PHOENIX — For all the granularity that can be parsed in nine innings of baseball, the sum total can at times feel alarmingly simple.
If you ruthlessly take advantage of your opportunities at the plate, stretch long at-bats even against good pitchers and put the ball in play, good things happen. The Phillies’ 10-run outburst in Game 2 of the National League Championship Series showed that.
If you don’t have productive at-bats, if you make a rookie pitcher look like a young Curt Schilling and you pick up just three hits in a ballpark where longballs are less likely to save you, things will be tougher.
In most aspects Thursday, the Phillies did enough in Arizona to take a stranglehold on the NLCS. But just three hits against Diamondbacks pitching let Ketel Marte’s walk-off single pick Arizona up off the mat with a 2-1 win in Game 3.
“It was a pitcher’s duel throughout that whole game,” Bryce Harper said. “We finally got one and they got one and they were able to capitalize on stuff that we weren’t able to capitalize on. I thought both guys threw really well today, and sometimes that’ll happen.”
The Phillies did too little at the plate in a matchup that on paper was in their favor, especially with the momentum of two wins at Citizens Bank Park. But the Phillies did precious little against Brandon Pfaadt, who tossed 5.2 scoreless innings. They worked only three walks, two by Harper, whom the D-backs had little interest in pitching to. They stuck out 13 times and grounded into a pair of double plays.
For the most part, Phillies pitching held up its end of the bargain. Ranger Suarez threw into the sixth without giving up a run. His 5.1 scoreless innings lowered the ERA of Phillies starting pitchers to 1.35 over 51.2 innings this postseason. His ERA in his first five career postseason starts dropped to 0.94, the lowest in MLB history, beneath guys named Sandy Koufax (0.95) and Christy Mathewson (1.06).
The bullpen had its missteps, but they only proved decisive because of the absence of a safety net. Orion Kerkering had his first bad outing as a big leaguer, allowing all three batters he faced to get hits in the seventh inning. The damage was limited by a brilliant escape from Jose Alvarado with three outs from three pitches, including a double play. But the lack of a shutdown inning after the Phillies went up 1-0 gave life to an Arizona team that could’ve been dead and buried.
Even so, the Phillies kept the Diamondbacks largely in check. They had nine hits, most of them off Kerkering and losing pitcher Craig Kimbrel. Even so, the offense has mounted just four runs in three games.

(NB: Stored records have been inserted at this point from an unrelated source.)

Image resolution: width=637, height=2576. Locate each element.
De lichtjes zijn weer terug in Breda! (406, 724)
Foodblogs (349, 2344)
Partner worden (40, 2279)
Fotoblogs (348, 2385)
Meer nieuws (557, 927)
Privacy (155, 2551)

Defensively, the Phillies were spectacular. Gold Glove finalist Bryson Stott dove in the hole and Suarez covered first for a 4-1 putout in the sixth, giving Jeff Hoffman a chance to enter and extinguish a threat.
Trea Turner turned an outstanding double play in the seventh off the bat of Emmanuel Rivera while successfully looking Lourdes Gurriel back to third. In the ninth, Turner corralled a hot shot and fired to the plate to hose Gurriel, J.T. Realmuto missing the tag the first time through but diving back to swipe Gurriel before he could slap the plate.
That, though, would only delay Marte’s third hit of the day to center, driving in Pavin Smith for the walk-off.
“Trea made a ridiculous play to keep us in it,” Kimbrel said. “I got ahead, I felt like I made some pitches to try to get us out of it. Some days you get them, some days you don’t. And today just wasn’t our day.”
The Phillies pitchers kept room open for a rally that never came. Pfaadt delivered 5.2 innings of two-hit, shutout ball, walking none and striking out nine. The start from the rookie, who has plus stuff but a 5.72 ERA in his first season in the bigs, was a balm for a pitching staff that had seen its top two arms battered in Philadelphia. None of the Phillies had seen him before in the big leagues.
“He threw strikes, mixed his pitches well, kept us off balance,” manager Rob Thomson said. “It’s a guy we haven’t seen before, so it’s a little bit different. But I thought he did a good job, and I think our hitters will be ready to go tomorrow.”
The Phillies didn’t have two men reach base in the same inning until the seventh, when Harper walked and Alec Bohm nubbed an infield single to third. It still took some generosity from Arizona to push a run across, Ryan Thompson’s wild pitch finding the backstop and Harper scampering home on the wild pitch.
Game 3 was a missed opportunity, especially with Suarez executing so well. The Phillies offense would seem to have the upper hand again in Game 4, Cristopher Sanchez going against a bullpen mashup fronted by Joe Mantiply, who got roughed up in Game 2.
But that will only work to the Phillies’ advantage if an offense that has been so outstanding this postseason can avoid another no-show.
“Tonight was a really close game,” said Brandon Marsh, who doubled in the third, the Phillies’ only extra-base hit after 12 in the first two games. “Really good pitching on both sides, and they just scored one more than we did. We’re going to flush it and move on to tomorrow.”